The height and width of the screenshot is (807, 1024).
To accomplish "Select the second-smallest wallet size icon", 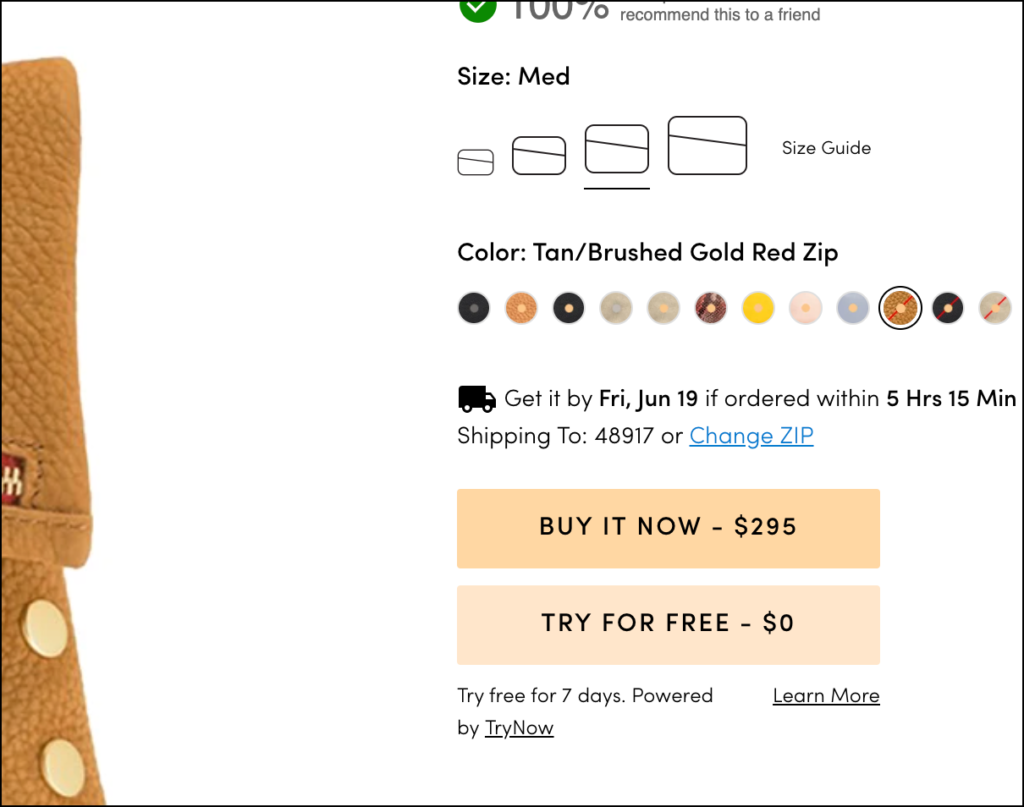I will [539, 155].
------------
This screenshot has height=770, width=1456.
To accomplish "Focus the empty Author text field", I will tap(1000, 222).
------------
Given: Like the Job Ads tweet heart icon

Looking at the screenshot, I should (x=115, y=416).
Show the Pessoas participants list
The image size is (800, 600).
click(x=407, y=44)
------------
Copy the data verbatim, from the line containing "This screenshot has height=770, width=1456." through the line containing "will tap(1000, 222).", and include nothing else.

This screenshot has height=770, width=1456.
To accomplish "Focus the empty Author text field", I will tap(1000, 222).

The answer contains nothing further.